Once the 90 day period from discharge had elapsed, charterers refused the first claim on the basis that all demurrage claims had been settled by payment of the second claim.

Findings

In the Commercial Court before Field J, owners claimed summary judgment for the cost of bunkers under clause 5.2 alternatively 5.3.  The owners reformulated their “time” claim as demurrage and introduced an alternative claim for breach of an implied term that charterers would provide cargo in time for loading during the allotted laytime.

Charterers claimed summary judgment for an order that owners’ claims had been extinguished by settlement of the second claim and that, in any event, the claims owners now wished to advance were time-barred.
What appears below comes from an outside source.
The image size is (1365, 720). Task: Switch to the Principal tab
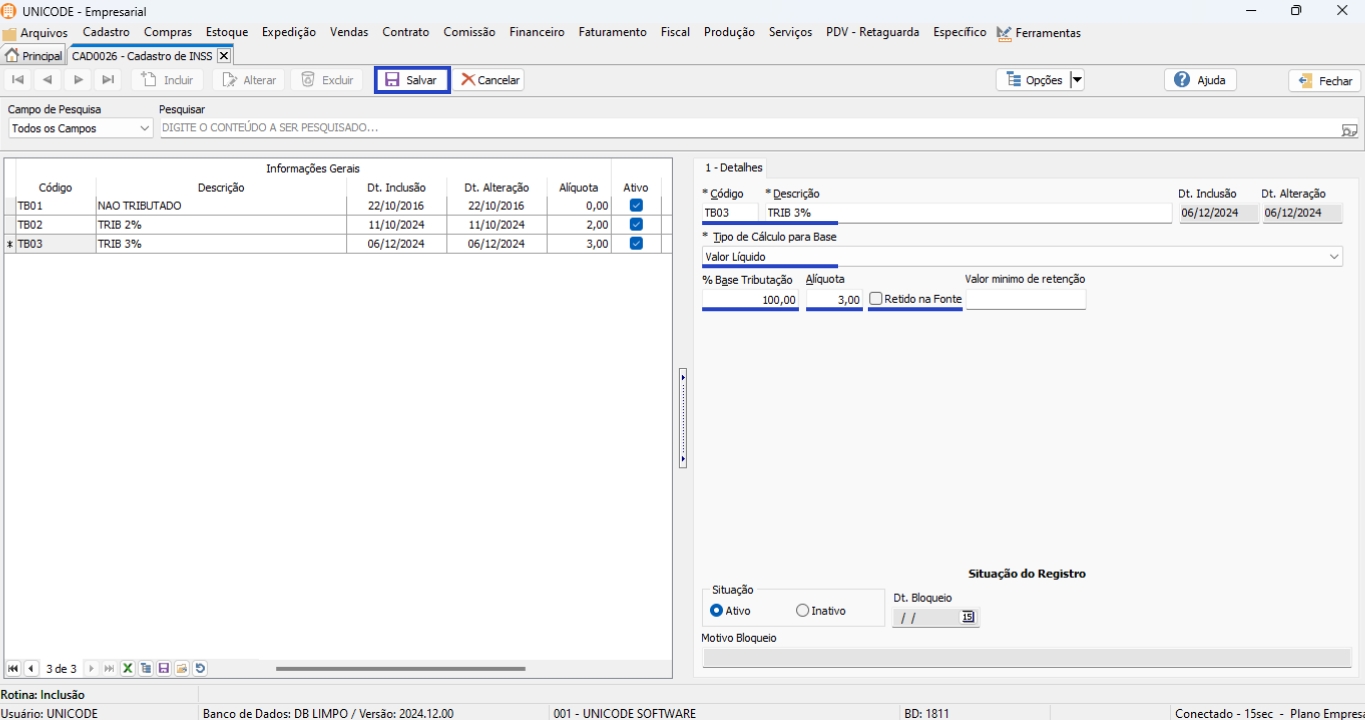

Field J held that “time” claim was not for demurrage but for additional freight – in spite of the claim being formulated on the basis of the demurrage rate.  He saw this claim as abandoned by its reformulation as a claim for demurrage.  He reasoned further that all demurrage claims had been settled and that this claim had been extinguished.

He found also that the first claim for time and bunkers was not properly supported by documentation. In any event, clauses 5.2 and 5.3 did not cover the cost of bunkers consumed.  He relied to some extent on the Afrapearl and seemed to favour an argument that clauses 5.2 and 5.3 did not apply because the vessel returned to the same berth and not to a different berth during the second berthing.

For good measure he also found that the claims were time-barred.

Field J dismissed owners’ argument based on an implied term that the cargo was to be provided in time. Following Inverkip Steamship Co Ltd v Bunge, he held that where demurrage had been provided for, it was not opened for owners to claim unliquidated damages for detention.  In this instance also, he found that the claim had not been properly supported by documentation and that the time bar applied.

The Court of Appeal (Ward and Tomlinson LJJ, Sir Mark Potter – judgement per TomlinsonLJ) found for the owners on the demurrage claim and confirmed the dismissal of the bunkers claim. It was found that the owners had substantially complied with the contractual requirements for the submission of the demurrage claim. The claim for bunkers was not covered by the wording of the relevant clauses. Young QC for owners on appeal was perceived to have pressed the argument on the bunkers claim without enthusiasm.

Commentary

Clearly owners were entitled to compensation for time lost in the 2nd berthing in terms of clause 5.2 and 5.3. Insofar the relevant information for demurrage had been supplied with the 2nd claim, the same information was available to the charterers in the “time” claim which was effectively for demurrage pursuant to clauses 5.2 and 5.3.

The nomenclature used by owners did not, in the end,  make any difference. The pragmatic approach of  Bingham J in the Oltenia paid lip service to by Field J, prevailed in the CA.